La société Motos Albert Montagne et ses Fils, représentée par son liquidateur judiciaire Me Walczak, a formé contredit le 28 juillet 2005,

Prétentions et moyens des parties

Tant dans l'acte de contredit que dans ses conclusions postérieures, Me Walczak demande à la cour, réformant le jugement, de dire que l'action engagée à l'encontre de la société Yamaha sur le fondement de l'article L. 621-28 du Code de commerce relève de la compétence spéciale et exclusive du Tribunal de commerce de Lyon, juridiction saisie de la procédure collective, de renvoyer la cause devant cette juridiction et de condamner la société Yamaha au paiement d'une indemnité de procédure de 2 000 euro.

Il soutient en effet que la compétence particulière édictée en faveur du tribunal de commerce à l'article 174 du décret du 27 décembre 1985 doit prévaloir dès lors que l'état de redressement ou liquidation judiciaire exerce une influence juridique sur le litige né au sujet d'un contrat conclu antérieurement à l'ouverture de la procédure collective ; il considère que tel est bien le cas en l'espèce puisqu'est invoquée l'irrégularité de la résiliation des contrats de distribution pour avoir privé l'administrateur de l'option qui lui est conférée par la loi et que cette résiliation a eu pour conséquence directe la conversion du redressement en liquidation judiciaire; il souligne que la société Yamaha a notifié la résiliation des contrats trois mois après la mise en redressement judiciaire et, en vérité de ce seul fait.

Me Walczak fait valoir par ailleurs que la clause attributive de compétence ne vise que la validité, l'interprétation et l'exécution des contrats, mais nullement leur résiliation ou leur extinction de sorte qu'elle ne pourrait trouver application.

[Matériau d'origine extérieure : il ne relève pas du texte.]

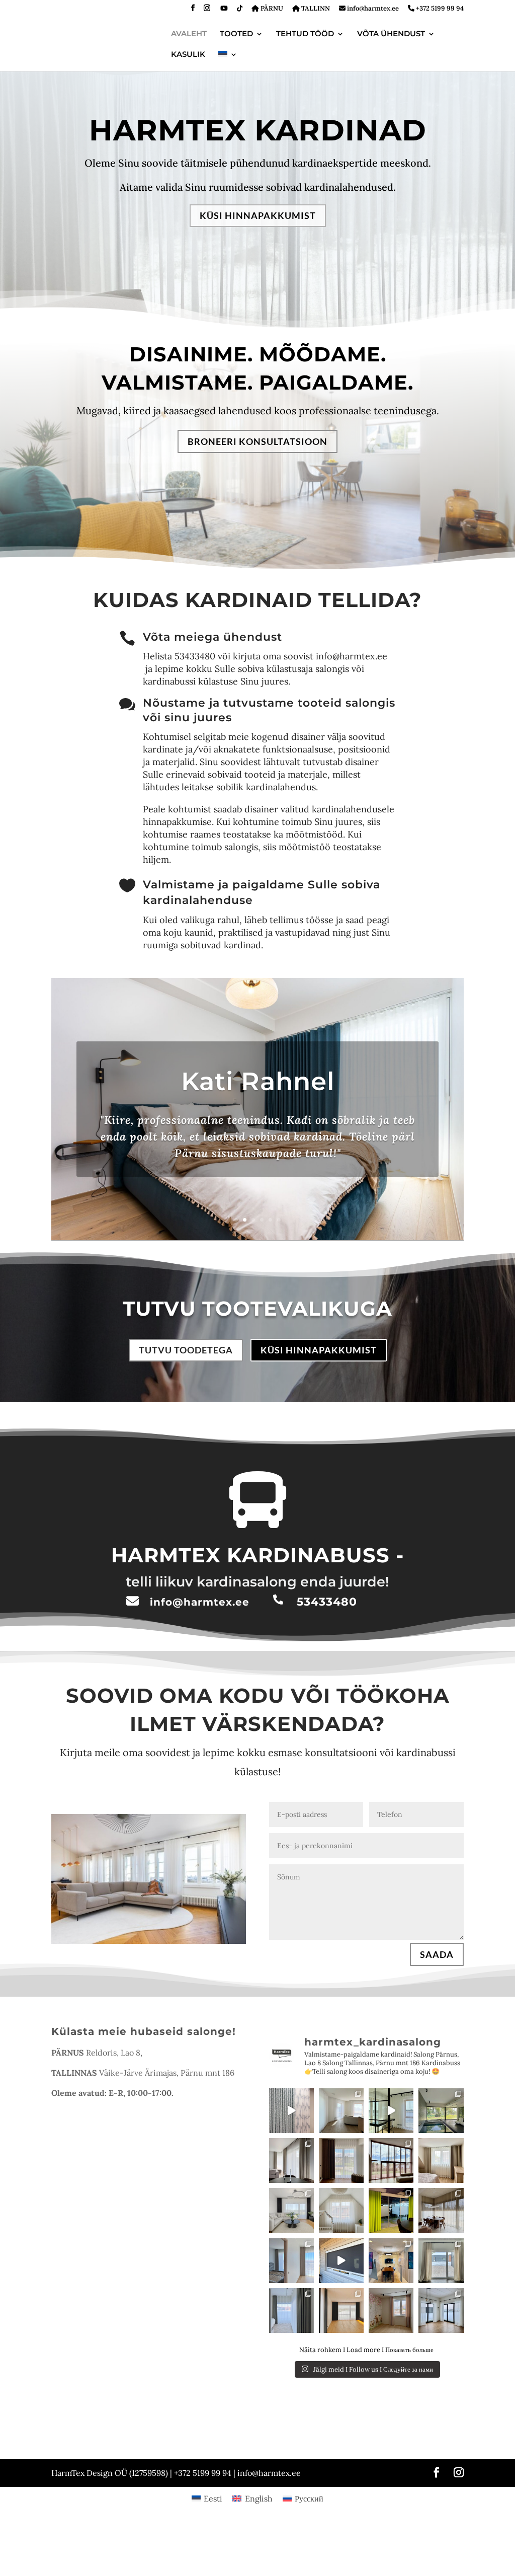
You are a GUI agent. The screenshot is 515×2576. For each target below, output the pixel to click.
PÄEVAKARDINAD (76, 2419)
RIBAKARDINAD (169, 2432)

Il prétend enfin que la clause de compétence territoriale et d'attribution est nulle, à tout le moins inopposable à la société Motos Albert Montagne et ses Fils, en redressement judiciaire lors de l'introduction de l'instance, en ce qu'elle déroge aux règles d'organisation judiciaire qui attribuent connaissance aux tribunaux de commerce des litiges entre deux sociétés commerciales.

De son côté, aux termes des conclusions par elle notifiées le 21 octobre 2005, la société Yamaha sollicite la confirmation du jugement et la condamnation de Me Walczak ès qualité à lui payer la somme de 3 000 euro sur le fondement de l'article 700 du nouveau Code de procédure civile.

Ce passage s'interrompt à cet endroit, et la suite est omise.